While keyboard dominated prog rock bands were nothing out of the ordinary with The Nice and Emerson Lake & Palmer finding great success, QUATERMASS stood out as utterly unique in how it crafted instantly catchy melodically driven tunes with technically advanced twists and turns that even some fifty years down the road make this one-shot band a captivating listening experience. Just familiar sounding enough to instantly relate to bands like Deep Purple, Atomic Rooster, Uriah Heep or even Argent but clever enough to completely stand out with unexpected side stepping into wild experimental passages and a dynamic use of tones, textures and timbres primarily through the means of various keyboards however the Hammond organ is the star here and QUATERMASS has been described as "a keyboard dominated chunk of heavy progressive rock." Starting off with the rather Steppenwolf sounding "Black Sheep In The Family," the album drifts to the lysergic psychedelic soundscapes that incorporate modern classical and even Krautrock lysergia as the album ends.
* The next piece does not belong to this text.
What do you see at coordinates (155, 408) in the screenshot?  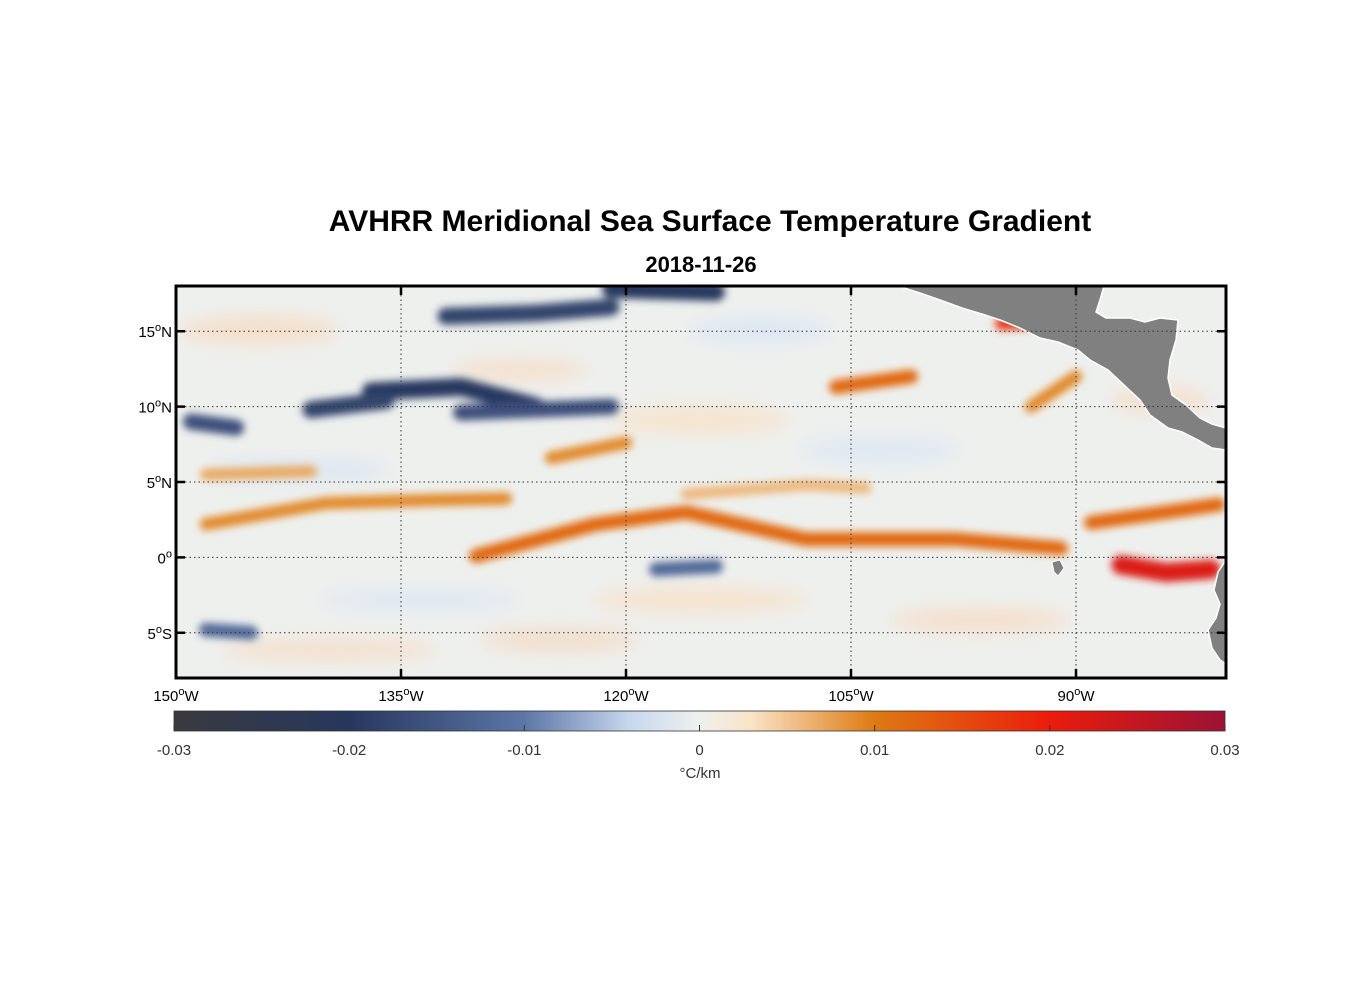 I see `lat-tick-label: 10oN` at bounding box center [155, 408].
When it comes to the roots of heavy metal, Black Sabbath, Led Zeppelin and Deep Purple are the clear godfathers of the movement but when looking for the roots of progressive metal then you clearly have to look beyond the obvious and dig a bit deeper where you'll find QUATERMASS as one of those early dabblers in all things progressive in a heavier than usual style alongside with Uriah Heep, T2, Lucifer's Friend, Atomic Rooster and Wishbone Ash. The band's cult status has only grown over the decades since this gem was released. Due to the renewed interest in the prog revival scene of the 1990s, Mick Underwood formed Quatermass II to try to cash in on the band's past glory but the album didn't live up to the magic that was present on this 1970 paragon of ingenuity. Personally i would actually prefer if there were some guitar parts as there are times when the mere presence of a guitarless trio leaves a bit of vacuous space however given what QUATERMASS was and how they presented themselves, this is indeed a unique specimen of excellence that has thankfully been redeemed over time.